==== Text block ====

Improve variables and formulas #4

Closed markschl closed 4 months ago

markschl commented 2 years ago

I'm planning to switch from using "variables with options" (name:option1:option2) to a more familiar function-style name(option1, option2) syntax.

Maybe also introduce object/module-like prefixes, possibly a syntax like seq.count('GC'). This should however integrate well with the formulas (below).

Formulas:: I'd like to switch from ExprTk to a familar scripting language, most likely QuickJS. Initial tests showed that it is sufficiently fast for our purpose and doesn't increase binary size by more than 1 MiB (relative to having no formulas, actually ExprTk uses more space!). In most cases, a fully fledged scripting language may be unnecessary, usually formulas e.g. for filtering sequences are very simple. However, the whole power of Javascript will be available if if necessary (or, possibly with restricted features by turning off some of the functionality). Since it would be possible to return strings, not only booleans or floats (as in ExprTk), the 'split' command will be more powerful. I could even imagine allowing external scripts using something like st filter 'file:filter_expr.js' sequences.fasta. Also, it would be possible to offer a global object for sharing information between different sequence records.

==== Supplied material ====

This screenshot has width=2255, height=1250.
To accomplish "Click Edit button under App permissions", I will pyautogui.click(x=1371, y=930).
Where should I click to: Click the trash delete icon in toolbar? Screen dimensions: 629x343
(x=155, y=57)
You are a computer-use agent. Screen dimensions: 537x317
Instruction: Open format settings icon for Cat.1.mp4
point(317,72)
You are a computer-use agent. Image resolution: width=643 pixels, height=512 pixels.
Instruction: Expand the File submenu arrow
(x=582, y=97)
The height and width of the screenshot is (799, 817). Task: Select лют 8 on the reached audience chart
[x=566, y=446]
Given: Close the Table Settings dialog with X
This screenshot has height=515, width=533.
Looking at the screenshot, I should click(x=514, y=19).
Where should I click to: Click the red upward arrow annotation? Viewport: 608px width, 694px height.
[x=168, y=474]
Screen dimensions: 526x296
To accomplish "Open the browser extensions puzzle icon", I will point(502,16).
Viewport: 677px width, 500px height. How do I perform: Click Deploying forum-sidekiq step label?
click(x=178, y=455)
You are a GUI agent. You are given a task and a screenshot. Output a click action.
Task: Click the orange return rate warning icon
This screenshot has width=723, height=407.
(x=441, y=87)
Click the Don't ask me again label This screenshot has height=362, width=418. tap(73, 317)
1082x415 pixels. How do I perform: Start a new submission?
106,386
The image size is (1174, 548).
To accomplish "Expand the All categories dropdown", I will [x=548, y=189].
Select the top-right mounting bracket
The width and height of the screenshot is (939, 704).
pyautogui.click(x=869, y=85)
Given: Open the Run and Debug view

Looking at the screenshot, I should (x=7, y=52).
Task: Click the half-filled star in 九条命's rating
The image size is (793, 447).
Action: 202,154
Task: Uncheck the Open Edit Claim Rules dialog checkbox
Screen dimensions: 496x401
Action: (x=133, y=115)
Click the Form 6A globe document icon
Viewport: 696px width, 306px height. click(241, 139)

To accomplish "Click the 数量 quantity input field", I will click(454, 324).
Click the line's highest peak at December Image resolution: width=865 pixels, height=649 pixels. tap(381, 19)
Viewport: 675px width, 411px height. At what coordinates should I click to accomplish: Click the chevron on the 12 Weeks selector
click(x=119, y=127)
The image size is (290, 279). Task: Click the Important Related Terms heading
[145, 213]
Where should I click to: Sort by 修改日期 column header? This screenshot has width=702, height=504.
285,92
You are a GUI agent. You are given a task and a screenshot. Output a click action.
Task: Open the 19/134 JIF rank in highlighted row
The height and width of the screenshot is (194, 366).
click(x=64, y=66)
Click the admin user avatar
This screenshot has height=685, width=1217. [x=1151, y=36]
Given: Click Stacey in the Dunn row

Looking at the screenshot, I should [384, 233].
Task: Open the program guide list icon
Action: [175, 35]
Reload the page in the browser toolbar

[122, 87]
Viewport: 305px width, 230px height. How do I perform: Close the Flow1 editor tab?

====

(The task)
In the issue text on variables and formulas, which scripting language is named as the most likely replacement for ExprTk?

(Correct answer)
QuickJS.